It’s February now and still so cold the exhaust from the car drags along the road like a jacket.   We smoke on the way to the hatchery, the tires crunching comfortably on the gravel, the windows cracked just enough on each side of the car, and I wear fingerless gloves so I can feel the filament burning inside the cigarette when I take a drag.   It’s morning and so cold the dew crisps.   Thin light, the shadows sheer.   The land is stiff and stalkless, and snow cups itself under the shadows of trees.

I can feel myself getting antsy.   Winter gets longer every year and I keep checking on the tractor in the barn, running my hands over the high tires, the frozen dirt that comes off my glove in a crumble.   I want to get back to the earth.   Everything waits for the snow to melt, for the big thaw, for softness.

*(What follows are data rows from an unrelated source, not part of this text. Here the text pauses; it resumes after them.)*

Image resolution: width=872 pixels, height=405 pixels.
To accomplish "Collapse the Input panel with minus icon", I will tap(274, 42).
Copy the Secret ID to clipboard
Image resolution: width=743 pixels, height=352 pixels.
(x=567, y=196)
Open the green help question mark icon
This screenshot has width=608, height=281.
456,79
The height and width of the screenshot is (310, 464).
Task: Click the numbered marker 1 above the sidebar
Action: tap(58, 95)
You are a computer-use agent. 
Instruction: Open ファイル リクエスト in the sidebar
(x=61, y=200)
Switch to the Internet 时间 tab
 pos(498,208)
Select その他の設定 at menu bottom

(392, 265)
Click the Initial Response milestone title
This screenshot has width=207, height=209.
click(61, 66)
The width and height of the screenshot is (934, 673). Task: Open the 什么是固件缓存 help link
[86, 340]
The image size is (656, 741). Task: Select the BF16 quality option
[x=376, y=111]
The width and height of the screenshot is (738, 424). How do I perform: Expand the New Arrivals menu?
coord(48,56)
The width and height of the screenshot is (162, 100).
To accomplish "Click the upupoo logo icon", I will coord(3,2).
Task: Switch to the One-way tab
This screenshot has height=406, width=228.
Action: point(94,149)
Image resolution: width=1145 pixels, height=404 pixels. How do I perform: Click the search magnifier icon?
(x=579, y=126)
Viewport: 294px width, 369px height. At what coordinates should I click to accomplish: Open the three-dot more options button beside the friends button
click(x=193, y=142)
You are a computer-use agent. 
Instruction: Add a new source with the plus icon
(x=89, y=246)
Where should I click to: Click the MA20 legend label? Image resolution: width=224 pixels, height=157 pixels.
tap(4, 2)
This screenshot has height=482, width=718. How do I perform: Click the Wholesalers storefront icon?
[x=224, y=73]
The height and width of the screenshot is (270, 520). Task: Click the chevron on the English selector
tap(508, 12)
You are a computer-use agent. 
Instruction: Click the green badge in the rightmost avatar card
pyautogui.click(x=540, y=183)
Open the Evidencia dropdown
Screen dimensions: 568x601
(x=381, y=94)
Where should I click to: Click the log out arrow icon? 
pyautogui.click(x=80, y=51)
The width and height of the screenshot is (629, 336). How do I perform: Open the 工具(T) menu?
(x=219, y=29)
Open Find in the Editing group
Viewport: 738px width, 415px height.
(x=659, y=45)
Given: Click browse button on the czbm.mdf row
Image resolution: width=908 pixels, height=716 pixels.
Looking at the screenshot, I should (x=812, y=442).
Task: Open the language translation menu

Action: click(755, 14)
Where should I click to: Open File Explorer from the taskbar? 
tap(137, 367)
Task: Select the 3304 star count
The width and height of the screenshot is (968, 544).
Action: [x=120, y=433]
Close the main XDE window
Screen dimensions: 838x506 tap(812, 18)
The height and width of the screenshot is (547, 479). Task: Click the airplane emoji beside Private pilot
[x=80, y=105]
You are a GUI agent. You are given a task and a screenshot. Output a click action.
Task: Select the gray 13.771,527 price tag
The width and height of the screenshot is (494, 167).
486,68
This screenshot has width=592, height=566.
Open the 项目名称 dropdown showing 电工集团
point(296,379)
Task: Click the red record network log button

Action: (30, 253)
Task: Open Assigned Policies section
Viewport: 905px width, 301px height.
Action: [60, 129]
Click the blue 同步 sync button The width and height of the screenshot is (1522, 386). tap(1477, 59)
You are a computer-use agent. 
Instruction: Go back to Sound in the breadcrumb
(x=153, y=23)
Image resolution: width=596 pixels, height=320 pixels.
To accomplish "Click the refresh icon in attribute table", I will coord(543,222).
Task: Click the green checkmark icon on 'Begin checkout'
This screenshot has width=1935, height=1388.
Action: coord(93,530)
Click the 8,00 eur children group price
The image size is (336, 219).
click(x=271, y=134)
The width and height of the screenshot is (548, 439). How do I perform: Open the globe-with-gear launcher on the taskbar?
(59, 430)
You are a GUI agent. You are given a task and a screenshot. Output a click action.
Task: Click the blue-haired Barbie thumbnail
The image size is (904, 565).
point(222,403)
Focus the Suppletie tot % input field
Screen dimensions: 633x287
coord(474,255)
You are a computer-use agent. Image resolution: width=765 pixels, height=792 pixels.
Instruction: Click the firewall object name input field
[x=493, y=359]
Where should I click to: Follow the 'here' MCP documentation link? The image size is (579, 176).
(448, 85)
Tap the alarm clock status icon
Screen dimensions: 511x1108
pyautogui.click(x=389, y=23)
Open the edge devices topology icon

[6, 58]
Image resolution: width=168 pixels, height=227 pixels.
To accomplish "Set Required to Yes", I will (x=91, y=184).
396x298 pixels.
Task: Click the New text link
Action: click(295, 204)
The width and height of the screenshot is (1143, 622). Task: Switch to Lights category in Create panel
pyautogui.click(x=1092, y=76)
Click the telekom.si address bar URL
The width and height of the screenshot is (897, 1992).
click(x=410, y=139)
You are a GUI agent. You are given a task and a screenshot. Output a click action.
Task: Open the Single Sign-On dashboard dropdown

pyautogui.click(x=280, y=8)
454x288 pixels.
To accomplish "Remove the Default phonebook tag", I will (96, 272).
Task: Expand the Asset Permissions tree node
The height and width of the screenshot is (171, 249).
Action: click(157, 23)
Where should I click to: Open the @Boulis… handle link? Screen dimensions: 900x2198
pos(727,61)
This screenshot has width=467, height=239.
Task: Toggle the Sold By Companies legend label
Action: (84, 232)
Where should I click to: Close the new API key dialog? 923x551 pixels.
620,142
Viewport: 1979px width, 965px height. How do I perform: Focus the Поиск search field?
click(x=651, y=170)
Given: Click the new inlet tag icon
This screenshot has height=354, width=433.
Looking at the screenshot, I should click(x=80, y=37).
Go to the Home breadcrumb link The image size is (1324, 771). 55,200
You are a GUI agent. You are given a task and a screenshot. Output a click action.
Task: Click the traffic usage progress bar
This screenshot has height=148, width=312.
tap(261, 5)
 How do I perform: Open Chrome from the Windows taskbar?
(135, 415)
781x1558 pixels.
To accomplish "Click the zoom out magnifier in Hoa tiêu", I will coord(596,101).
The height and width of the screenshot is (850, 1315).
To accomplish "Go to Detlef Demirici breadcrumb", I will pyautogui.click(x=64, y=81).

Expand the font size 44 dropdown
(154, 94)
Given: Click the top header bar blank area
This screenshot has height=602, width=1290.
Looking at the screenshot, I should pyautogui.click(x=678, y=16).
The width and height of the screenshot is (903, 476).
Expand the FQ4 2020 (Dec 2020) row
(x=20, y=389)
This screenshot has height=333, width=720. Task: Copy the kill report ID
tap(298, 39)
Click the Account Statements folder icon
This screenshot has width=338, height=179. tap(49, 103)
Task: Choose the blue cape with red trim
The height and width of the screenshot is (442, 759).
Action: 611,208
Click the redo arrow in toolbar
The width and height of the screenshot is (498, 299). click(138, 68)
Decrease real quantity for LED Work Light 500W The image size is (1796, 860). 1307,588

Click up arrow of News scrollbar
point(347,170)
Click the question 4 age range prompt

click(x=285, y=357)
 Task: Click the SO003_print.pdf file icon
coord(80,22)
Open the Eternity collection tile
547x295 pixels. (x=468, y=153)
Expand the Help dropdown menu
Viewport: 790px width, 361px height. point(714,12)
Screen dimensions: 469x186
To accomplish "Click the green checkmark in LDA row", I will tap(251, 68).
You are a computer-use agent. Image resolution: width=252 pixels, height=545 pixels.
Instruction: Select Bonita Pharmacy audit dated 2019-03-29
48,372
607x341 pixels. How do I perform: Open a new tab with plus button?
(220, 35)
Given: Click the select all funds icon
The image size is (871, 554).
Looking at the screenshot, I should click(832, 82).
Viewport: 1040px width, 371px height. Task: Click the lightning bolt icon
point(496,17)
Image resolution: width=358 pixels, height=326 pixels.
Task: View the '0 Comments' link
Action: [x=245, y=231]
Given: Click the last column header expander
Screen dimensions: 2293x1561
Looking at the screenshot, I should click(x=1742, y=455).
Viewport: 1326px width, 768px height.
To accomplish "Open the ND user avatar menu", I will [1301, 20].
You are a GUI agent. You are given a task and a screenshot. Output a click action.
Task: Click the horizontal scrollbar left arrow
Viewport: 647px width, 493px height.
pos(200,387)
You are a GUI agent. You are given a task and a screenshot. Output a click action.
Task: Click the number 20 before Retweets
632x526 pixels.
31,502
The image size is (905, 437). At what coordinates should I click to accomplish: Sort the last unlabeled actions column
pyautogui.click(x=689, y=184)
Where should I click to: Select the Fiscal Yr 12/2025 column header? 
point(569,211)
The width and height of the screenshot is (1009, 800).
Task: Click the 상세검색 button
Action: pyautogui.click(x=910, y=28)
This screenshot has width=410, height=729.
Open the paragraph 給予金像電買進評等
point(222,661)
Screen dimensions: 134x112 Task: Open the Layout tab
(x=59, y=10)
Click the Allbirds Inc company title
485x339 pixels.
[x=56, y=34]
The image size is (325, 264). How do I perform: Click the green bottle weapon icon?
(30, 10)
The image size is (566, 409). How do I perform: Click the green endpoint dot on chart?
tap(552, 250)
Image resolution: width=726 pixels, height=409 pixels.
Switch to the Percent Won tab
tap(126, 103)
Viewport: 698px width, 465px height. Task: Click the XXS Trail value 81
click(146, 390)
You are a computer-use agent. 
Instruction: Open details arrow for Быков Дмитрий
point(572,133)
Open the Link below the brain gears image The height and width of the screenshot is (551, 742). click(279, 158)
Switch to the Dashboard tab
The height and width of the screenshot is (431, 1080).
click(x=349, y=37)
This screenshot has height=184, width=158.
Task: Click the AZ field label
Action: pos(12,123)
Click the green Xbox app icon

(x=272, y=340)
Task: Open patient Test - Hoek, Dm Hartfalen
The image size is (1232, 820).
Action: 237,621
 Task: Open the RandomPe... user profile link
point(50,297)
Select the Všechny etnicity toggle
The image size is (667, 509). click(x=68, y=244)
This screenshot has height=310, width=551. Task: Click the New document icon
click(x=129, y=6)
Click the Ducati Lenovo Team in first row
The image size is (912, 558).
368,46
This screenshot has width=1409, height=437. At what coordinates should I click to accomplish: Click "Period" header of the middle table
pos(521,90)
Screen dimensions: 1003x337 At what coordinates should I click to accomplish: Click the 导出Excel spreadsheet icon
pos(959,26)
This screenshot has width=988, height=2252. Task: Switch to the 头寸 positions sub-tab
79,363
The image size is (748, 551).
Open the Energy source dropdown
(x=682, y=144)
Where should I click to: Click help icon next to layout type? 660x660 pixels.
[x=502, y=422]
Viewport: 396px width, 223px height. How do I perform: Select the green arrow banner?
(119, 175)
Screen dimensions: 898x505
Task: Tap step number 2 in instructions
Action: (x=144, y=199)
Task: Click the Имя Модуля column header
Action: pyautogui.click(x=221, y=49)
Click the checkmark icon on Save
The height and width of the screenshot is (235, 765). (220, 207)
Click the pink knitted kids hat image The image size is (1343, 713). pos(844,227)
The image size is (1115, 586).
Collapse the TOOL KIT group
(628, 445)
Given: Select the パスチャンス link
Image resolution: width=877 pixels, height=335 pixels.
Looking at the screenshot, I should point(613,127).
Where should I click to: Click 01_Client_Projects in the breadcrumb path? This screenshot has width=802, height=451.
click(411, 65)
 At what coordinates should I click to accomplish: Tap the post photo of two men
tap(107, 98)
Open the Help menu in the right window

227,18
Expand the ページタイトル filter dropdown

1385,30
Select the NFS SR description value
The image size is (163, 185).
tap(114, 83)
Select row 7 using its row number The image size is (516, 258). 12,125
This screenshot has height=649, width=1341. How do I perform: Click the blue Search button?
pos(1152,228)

Istas keeps his collar upturned and pulls his cap low over his forehead and his ears.   I’ve given him sunglasses and still he ducks his head down as I drive, afraid of being recognized, of us being pulled over and him looking out-of-place-brown.   He’s convinced they’ll identify him on the street in a second as a runaway, but I tell him he’s safe as long as he’s inside, stays in the basement, in disguise, with me.   I tell him lovingly that I want him in.   We live way out in the Dakota hills, the wind brittle and the sky lake-top clear.   But he hates it.   He’s plowed a little trench of footprints in the carpet from pacing.   The window’s always open, and the room gets bitter and cold, the sheets still frigid hours and hours after his brown body’s under mine.   I have to practically bolt the window shut to keep him in, and he can’t always be cooped up, and I know he won’t get recognized way out here anyway, an hour from home, in boonies that don’t belong to us.   He does not speak.   His darkness is haunting as his hands roving around in the grayling of morning, as though he’s clawing his way out of dream.

My father sits upright in the backseat, his hands resting on his seatbelt buckle.

“These fields depress me,” I say out my window as I steer us along a lazy curve in the road.   Istas keeps glancing at me, cigarette pinched in his lips, to see if we’re going the right way, and I roll my hand as if to suggest keep with me, keep going.   He thinks I’m twenty because I’m petite and because I told him I’m ten years younger than I really am.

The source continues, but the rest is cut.